The California Bar could charge lawyers $390 for their annual license under legislation that passed the Senate Judiciary Committee Tuesday, with the bill specifically requiring the bar to comply with data breach notification requirements and mandating yet another state audit.
The legislature-mandated State Auditor’s report, prompted by revelations that famed trial attorney Tom Girardi stole millions of dollars from clients for years, found faulty policies are limiting the State Bar’s ability to protect the public from attorney misconduct.
The bill (AB 2958) is meant to address controversy over the bar’s disciplinary and other actions, because “even when we need to expand access to justice wherever we can, we can also rely on the bar to be the disciplinary organization. And with some of the high-profile cases that have come up this year, that disciplinary obligation certainly needs to be strengthened,” bill author Assembly Judiciary Chairman Mark Stone (D) told the committee.
The bar contends it needs significant additional funding to implement the audit’s recommendations. Instead, the bill, which unanimously passed the Assembly in May, requires the State Auditor to evaluate each bar program or division receiving support from the annual licensing and other fees. The results of the audit, due April 2023, will help lawmakers assess the bar’s request, a committee analysis said.
The legislation authorizes an annual $390 fee for active licensees for 2022, and $97.40 for inactive licensees. The active licensee fee would drop by $4 and $1 for inactive licensees if the bar has entered into a contract to sell its San Francisco office building by Dec. 31, 2022. It now heads to the Senate floor and must return to the Assembly for concurrence.
The bill also makes the agency subject to state Information Practices Act data breach reporting requirements. The bar in February publicly disclosed that a breach of its confidential attorney discipline case data led to thousands of records being posted on a public website that aggregates court records nationwide. The bar is more like regulatory agencies under the Department of Consumer Affairs, which are subject to requirements, than it is to the courts, the analysis said.

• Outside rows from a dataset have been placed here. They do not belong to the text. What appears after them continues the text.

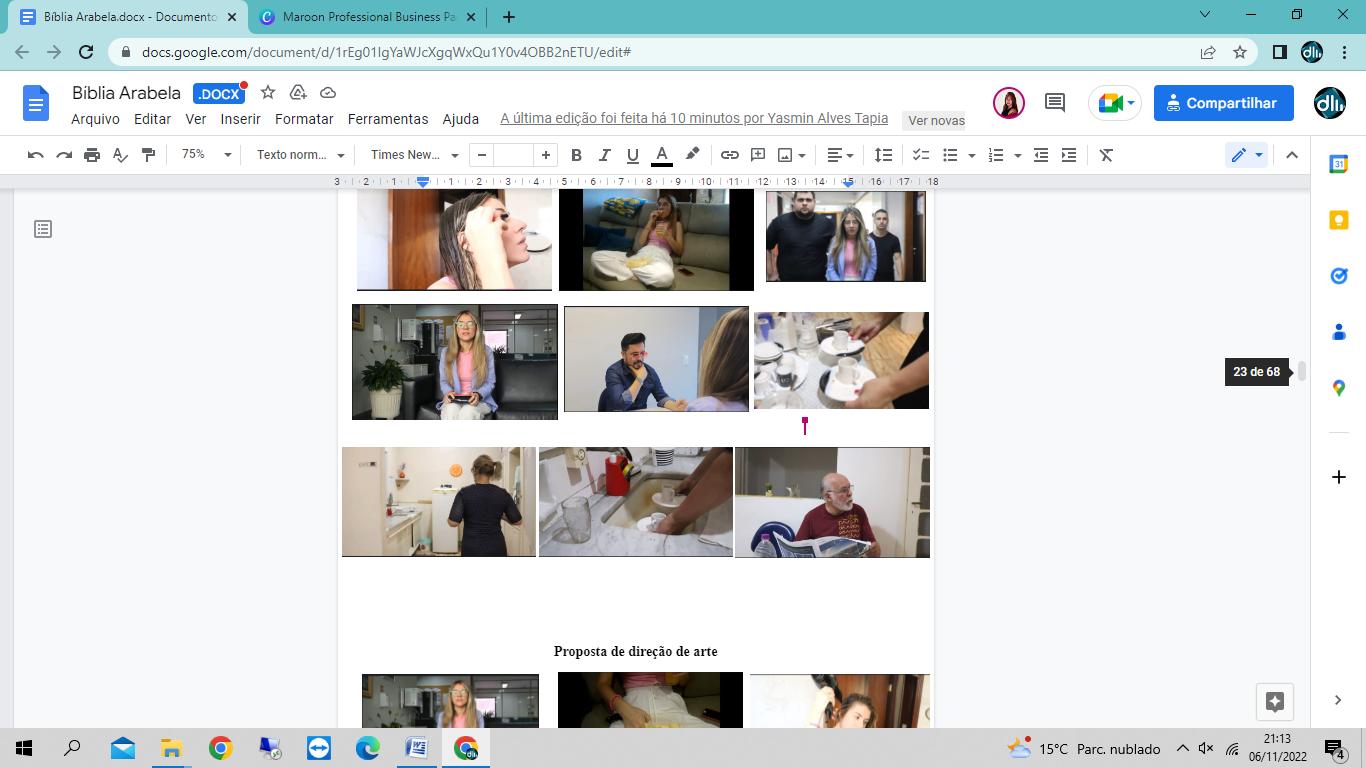Open the 75% zoom dropdown
This screenshot has height=768, width=1366.
tap(206, 155)
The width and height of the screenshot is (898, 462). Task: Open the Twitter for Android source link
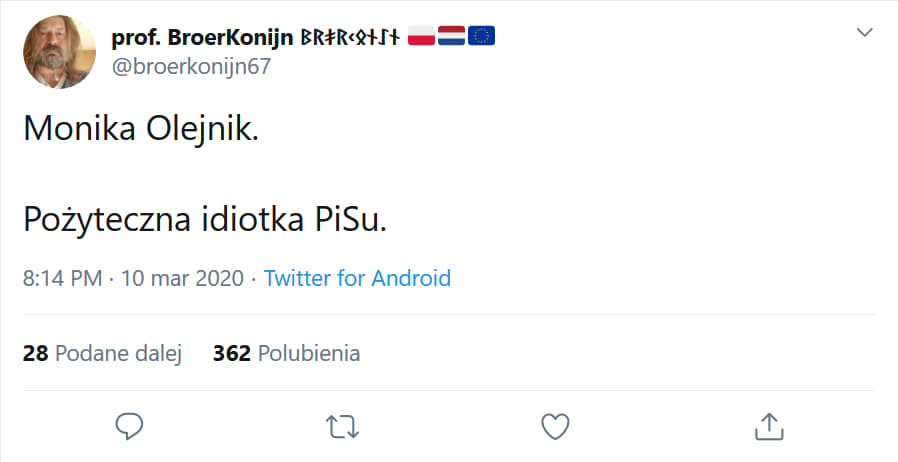(357, 278)
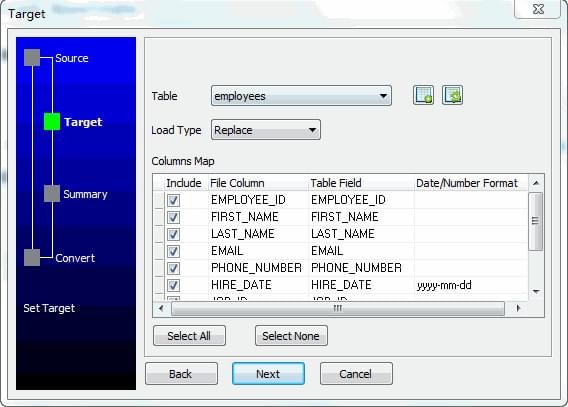
Task: Click the scroll right arrow of columns list
Action: [x=518, y=309]
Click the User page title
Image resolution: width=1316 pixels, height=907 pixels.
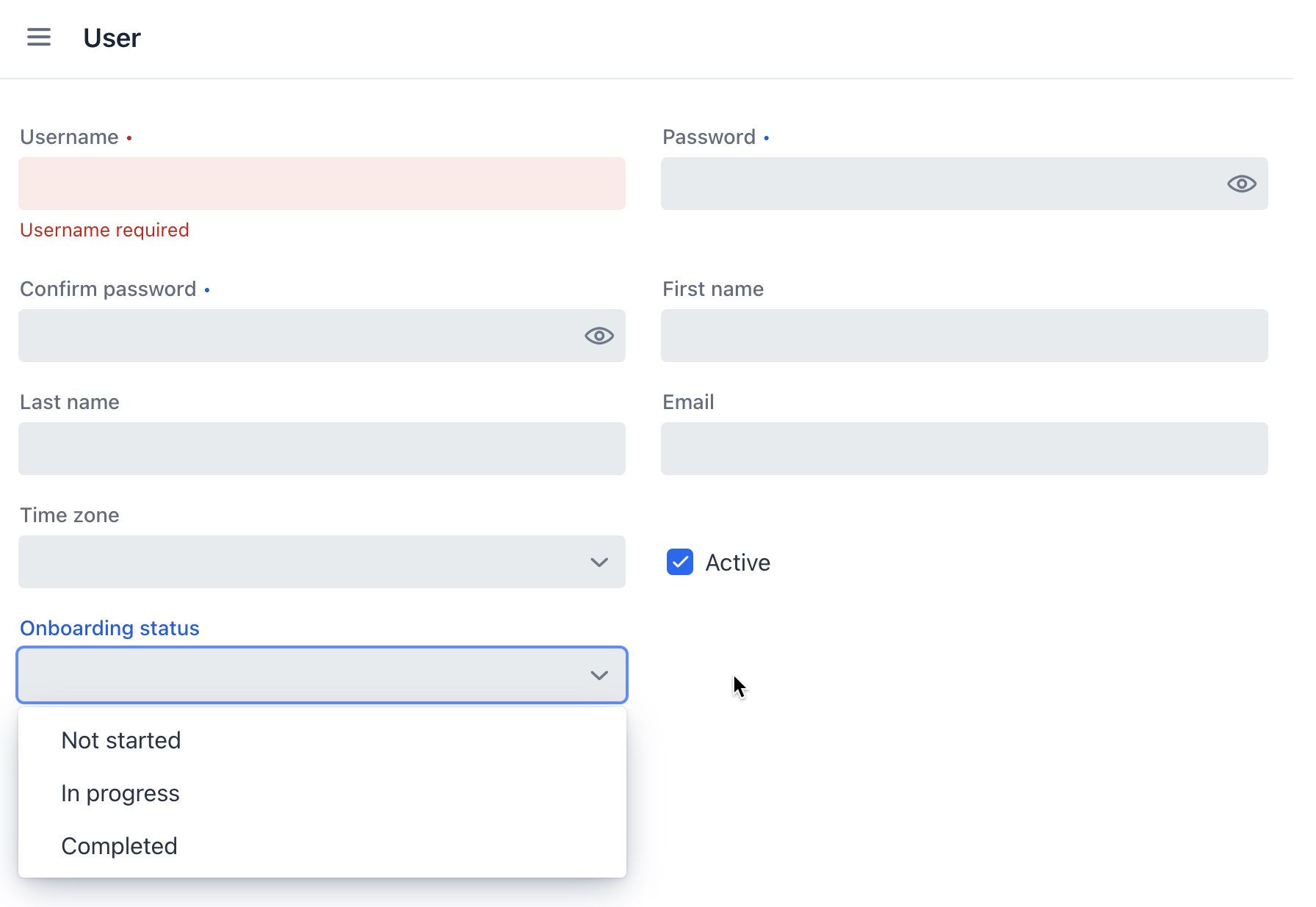click(112, 38)
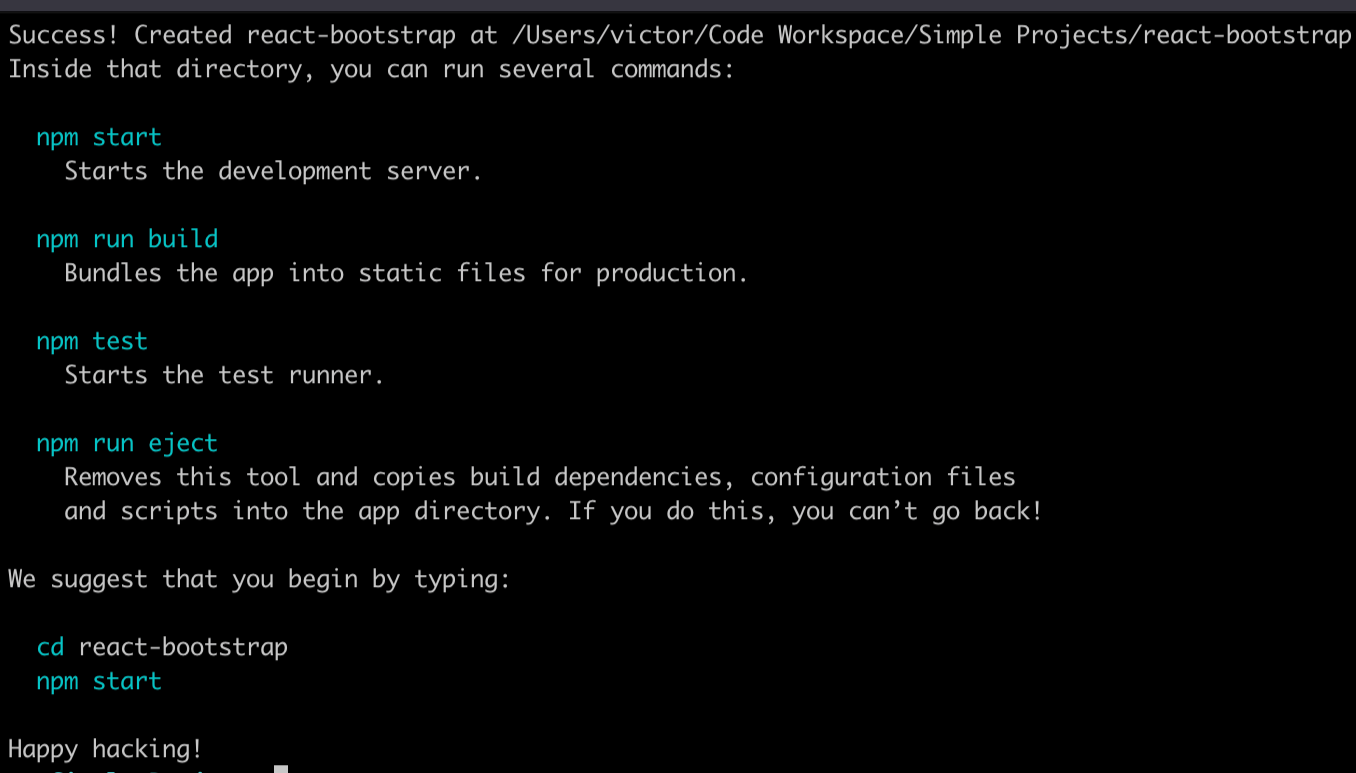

The committee spent most of its time discussing the bill’s provision that any bar committee or subcommittee exploring a regulatory sandbox to develop innovative legal service models or licensing of non-attorneys as paraprofessionals must get clearance from lawmakers. The goal, said Stone, is to ensure accountability. The provision “sends a pretty strong message that any efforts being done there is the responsibility of the legislature so, yes, they have to bring proposals here.”
But bar Board of Trustees President Ruben Duran said the paraprofessionals can assist in making legal services more accessible and affordable while protecting the public. “We believe that it’s time for California to join the other 14 states who are exploring these types of regulatory reforms,” Duran said. “Not because we want to diminish the profession or because we are not paying attention to the discipline system, but because we are passionate about meaningful access.”